Required work ::
Render each line of the records as a string in a JSON list, one string per line, omitting blank lines.

※

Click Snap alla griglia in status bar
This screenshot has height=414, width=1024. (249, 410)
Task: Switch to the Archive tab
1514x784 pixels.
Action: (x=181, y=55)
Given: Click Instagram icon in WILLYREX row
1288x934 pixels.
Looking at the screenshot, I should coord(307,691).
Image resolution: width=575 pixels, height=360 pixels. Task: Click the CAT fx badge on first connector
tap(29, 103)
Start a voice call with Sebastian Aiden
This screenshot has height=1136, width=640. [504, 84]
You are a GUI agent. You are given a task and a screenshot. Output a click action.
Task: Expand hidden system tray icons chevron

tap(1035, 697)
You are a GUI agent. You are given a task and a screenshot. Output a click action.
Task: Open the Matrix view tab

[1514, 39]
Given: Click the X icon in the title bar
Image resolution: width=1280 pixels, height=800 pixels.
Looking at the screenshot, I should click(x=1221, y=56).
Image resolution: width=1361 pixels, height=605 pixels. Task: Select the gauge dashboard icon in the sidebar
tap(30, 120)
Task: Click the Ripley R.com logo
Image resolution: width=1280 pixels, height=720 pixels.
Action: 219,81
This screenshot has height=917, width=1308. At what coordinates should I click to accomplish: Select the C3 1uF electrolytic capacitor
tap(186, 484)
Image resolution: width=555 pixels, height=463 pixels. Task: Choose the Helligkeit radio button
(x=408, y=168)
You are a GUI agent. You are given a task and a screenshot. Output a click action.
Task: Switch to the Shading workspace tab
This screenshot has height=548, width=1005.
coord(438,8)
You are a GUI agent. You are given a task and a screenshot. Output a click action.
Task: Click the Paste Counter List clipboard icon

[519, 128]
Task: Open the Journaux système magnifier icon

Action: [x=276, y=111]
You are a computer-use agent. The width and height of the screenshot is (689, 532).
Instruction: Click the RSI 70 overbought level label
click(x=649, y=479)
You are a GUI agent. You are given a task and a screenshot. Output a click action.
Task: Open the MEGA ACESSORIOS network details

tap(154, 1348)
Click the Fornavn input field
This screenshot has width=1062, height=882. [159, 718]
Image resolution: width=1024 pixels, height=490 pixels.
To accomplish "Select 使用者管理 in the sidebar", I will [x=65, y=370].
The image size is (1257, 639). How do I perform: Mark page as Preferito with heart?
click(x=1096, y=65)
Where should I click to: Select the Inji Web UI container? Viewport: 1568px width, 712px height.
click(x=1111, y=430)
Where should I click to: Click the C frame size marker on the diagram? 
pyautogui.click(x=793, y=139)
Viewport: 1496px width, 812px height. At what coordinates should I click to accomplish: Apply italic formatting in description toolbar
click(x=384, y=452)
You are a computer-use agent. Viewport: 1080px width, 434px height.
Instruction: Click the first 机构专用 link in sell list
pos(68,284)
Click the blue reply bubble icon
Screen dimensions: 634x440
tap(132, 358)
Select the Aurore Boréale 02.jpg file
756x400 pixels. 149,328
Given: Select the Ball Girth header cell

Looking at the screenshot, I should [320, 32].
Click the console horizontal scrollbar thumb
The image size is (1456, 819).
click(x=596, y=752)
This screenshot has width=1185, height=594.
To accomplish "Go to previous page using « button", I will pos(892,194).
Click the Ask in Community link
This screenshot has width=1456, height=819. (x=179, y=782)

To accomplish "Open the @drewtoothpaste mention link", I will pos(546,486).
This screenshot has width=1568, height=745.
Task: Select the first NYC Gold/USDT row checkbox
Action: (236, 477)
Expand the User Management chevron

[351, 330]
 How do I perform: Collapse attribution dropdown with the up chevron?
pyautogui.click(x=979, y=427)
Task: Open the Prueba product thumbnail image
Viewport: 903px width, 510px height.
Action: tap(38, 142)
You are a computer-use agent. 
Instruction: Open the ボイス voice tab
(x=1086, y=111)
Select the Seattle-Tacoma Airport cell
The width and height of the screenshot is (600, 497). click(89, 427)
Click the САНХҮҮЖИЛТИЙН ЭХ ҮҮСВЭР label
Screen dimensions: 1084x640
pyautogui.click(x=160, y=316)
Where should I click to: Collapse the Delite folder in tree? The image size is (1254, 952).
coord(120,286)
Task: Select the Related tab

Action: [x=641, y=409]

※

In response ::
[
  "Click Snap alla griglia in status bar",
  "This screenshot has height=414, width=1024. (249, 410)",
  "Task: Switch to the Archive tab",
  "1514x784 pixels.",
  "Action: (x=181, y=55)",
  "Given: Click Instagram icon in WILLYREX row",
  "1288x934 pixels.",
  "Looking at the screenshot, I should coord(307,691).",
  "Image resolution: width=575 pixels, height=360 pixels. Task: Click the CAT fx badge on first connector",
  "tap(29, 103)",
  "Start a voice call with Sebastian Aiden",
  "This screenshot has height=1136, width=640. [504, 84]",
  "You are a GUI agent. You are given a task and a screenshot. Output a click action.",
  "Task: Expand hidden system tray icons chevron",
  "tap(1035, 697)",
  "You are a GUI agent. You are given a task and a screenshot. Output a click action.",
  "Task: Open the Matrix view tab",
  "[1514, 39]",
  "Given: Click the X icon in the title bar",
  "Image resolution: width=1280 pixels, height=800 pixels.",
  "Looking at the screenshot, I should click(x=1221, y=56).",
  "Image resolution: width=1361 pixels, height=605 pixels. Task: Select the gauge dashboard icon in the sidebar",
  "tap(30, 120)",
  "Task: Click the Ripley R.com logo",
  "Image resolution: width=1280 pixels, height=720 pixels.",
  "Action: 219,81",
  "This screenshot has height=917, width=1308. At what coordinates should I click to accomplish: Select the C3 1uF electrolytic capacitor",
  "tap(186, 484)",
  "Image resolution: width=555 pixels, height=463 pixels. Task: Choose the Helligkeit radio button",
  "(x=408, y=168)",
  "You are a GUI agent. You are given a task and a screenshot. Output a click action.",
  "Task: Switch to the Shading workspace tab",
  "This screenshot has height=548, width=1005.",
  "coord(438,8)",
  "You are a GUI agent. You are given a task and a screenshot. Output a click action.",
  "Task: Click the Paste Counter List clipboard icon",
  "[519, 128]",
  "Task: Open the Journaux système magnifier icon",
  "Action: [x=276, y=111]",
  "You are a computer-use agent. The width and height of the screenshot is (689, 532).",
  "Instruction: Click the RSI 70 overbought level label",
  "click(x=649, y=479)",
  "You are a GUI agent. You are given a task and a screenshot. Output a click action.",
  "Task: Open the MEGA ACESSORIOS network details",
  "tap(154, 1348)",
  "Click the Fornavn input field",
  "This screenshot has width=1062, height=882. [159, 718]",
  "Image resolution: width=1024 pixels, height=490 pixels.",
  "To accomplish \"Select 使用者管理 in the sidebar\", I will [x=65, y=370].",
  "The image size is (1257, 639). How do I perform: Mark page as Preferito with heart?",
  "click(x=1096, y=65)",
  "Where should I click to: Select the Inji Web UI container? Viewport: 1568px width, 712px height.",
  "click(x=1111, y=430)",
  "Where should I click to: Click the C frame size marker on the diagram? ",
  "pyautogui.click(x=793, y=139)",
  "Viewport: 1496px width, 812px height. At what coordinates should I click to accomplish: Apply italic formatting in description toolbar",
  "click(x=384, y=452)",
  "You are a computer-use agent. Viewport: 1080px width, 434px height.",
  "Instruction: Click the first 机构专用 link in sell list",
  "pos(68,284)",
  "Click the blue reply bubble icon",
  "Screen dimensions: 634x440",
  "tap(132, 358)",
  "Select the Aurore Boréale 02.jpg file",
  "756x400 pixels. 149,328",
  "Given: Select the Ball Girth header cell",
  "Looking at the screenshot, I should [320, 32].",
  "Click the console horizontal scrollbar thumb",
  "The image size is (1456, 819).",
  "click(x=596, y=752)",
  "This screenshot has width=1185, height=594.",
  "To accomplish \"Go to previous page using « button\", I will pos(892,194).",
  "Click the Ask in Community link",
  "This screenshot has width=1456, height=819. (x=179, y=782)",
  "To accomplish \"Open the @drewtoothpaste mention link\", I will pos(546,486).",
  "This screenshot has width=1568, height=745.",
  "Task: Select the first NYC Gold/USDT row checkbox",
  "Action: (236, 477)",
  "Expand the User Management chevron",
  "[351, 330]",
  " How do I perform: Collapse attribution dropdown with the up chevron?",
  "pyautogui.click(x=979, y=427)",
  "Task: Open the Prueba product thumbnail image",
  "Viewport: 903px width, 510px height.",
  "Action: tap(38, 142)",
  "You are a computer-use agent. ",
  "Instruction: Open the ボイス voice tab",
  "(x=1086, y=111)",
  "Select the Seattle-Tacoma Airport cell",
  "The width and height of the screenshot is (600, 497). click(89, 427)",
  "Click the САНХҮҮЖИЛТИЙН ЭХ ҮҮСВЭР label",
  "Screen dimensions: 1084x640",
  "pyautogui.click(x=160, y=316)",
  "Where should I click to: Collapse the Delite folder in tree? The image size is (1254, 952).",
  "coord(120,286)",
  "Task: Select the Related tab",
  "Action: [x=641, y=409]"
]